# THE TASK
Your output should be each line from the material below that has the word "width".

# EXTRACTED RECORDS
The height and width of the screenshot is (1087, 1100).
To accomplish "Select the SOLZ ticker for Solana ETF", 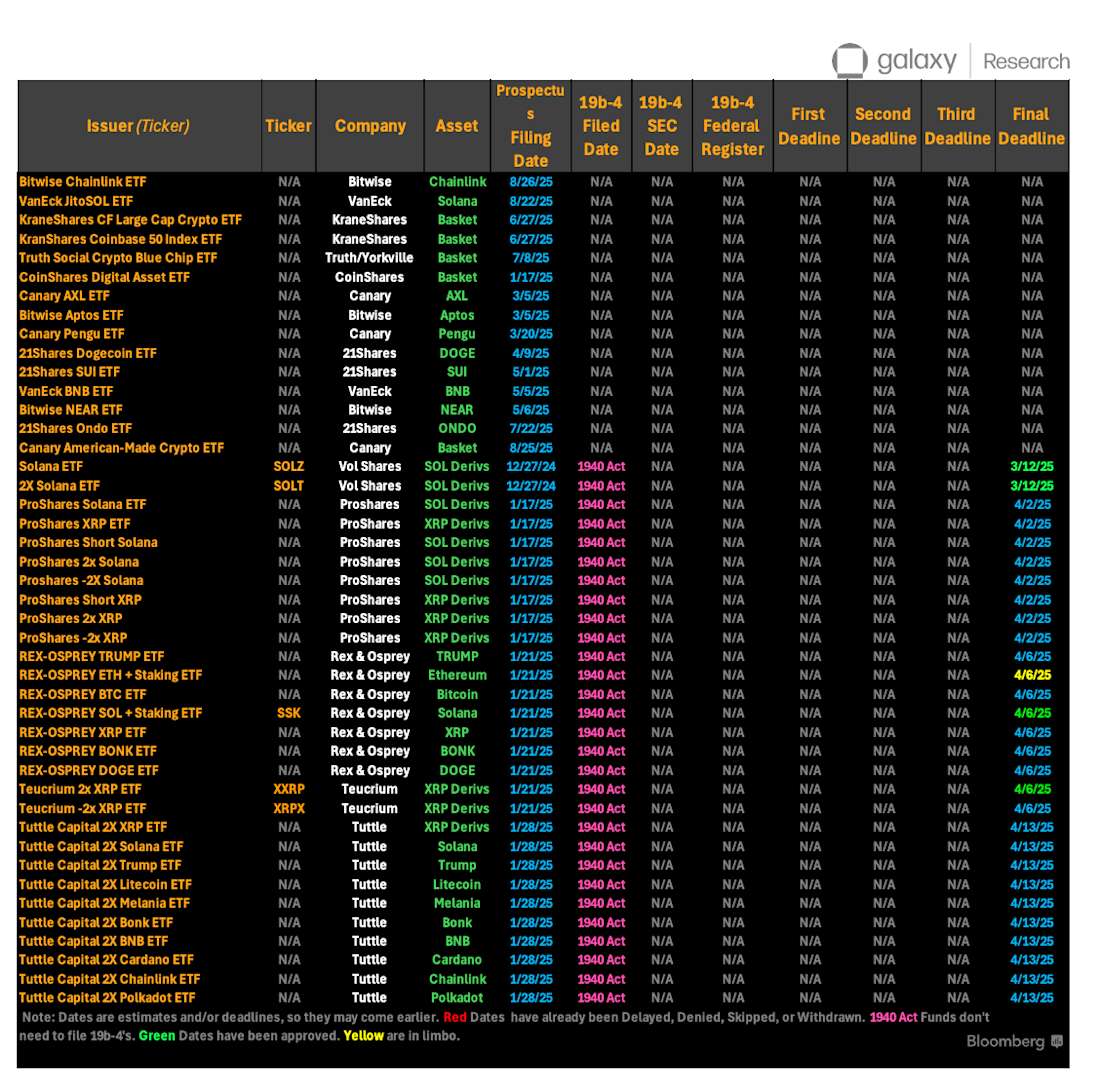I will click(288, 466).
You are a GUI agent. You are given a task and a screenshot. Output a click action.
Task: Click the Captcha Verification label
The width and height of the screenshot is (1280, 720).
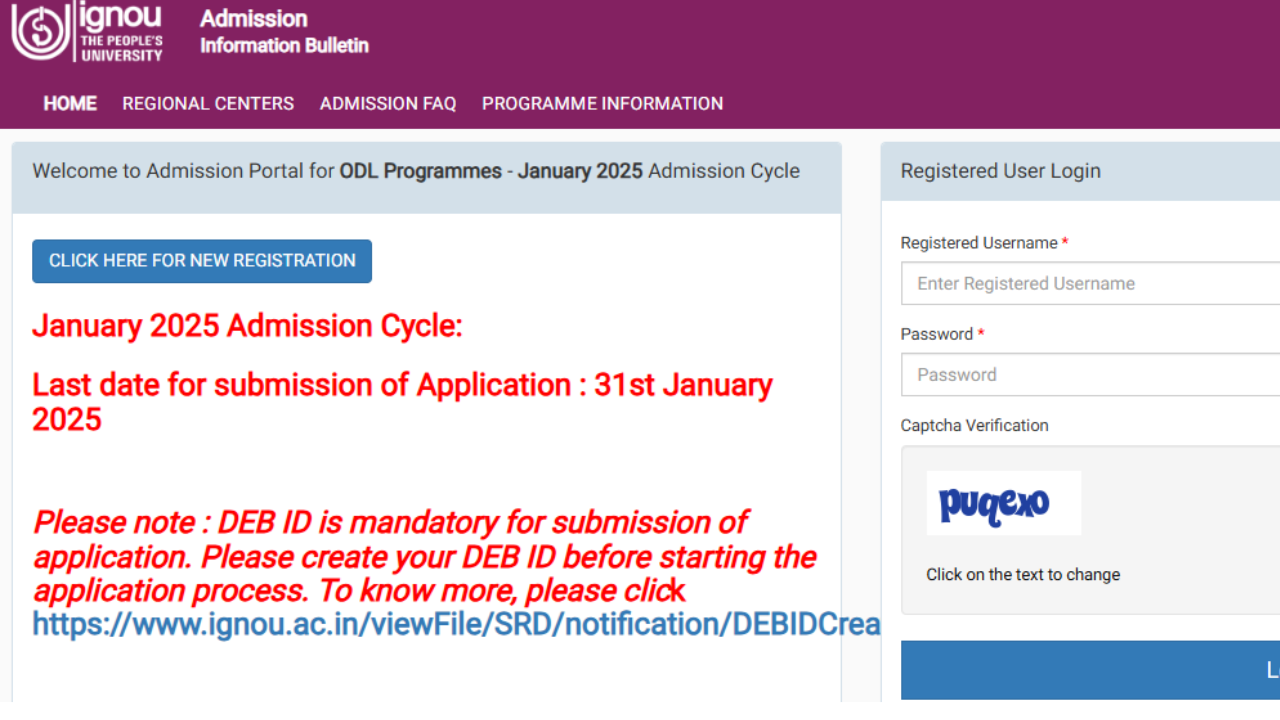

# ANSWER FOR THIS EXERCISE
The height and width of the screenshot is (1087, 1100).
The width and height of the screenshot is (1280, 720).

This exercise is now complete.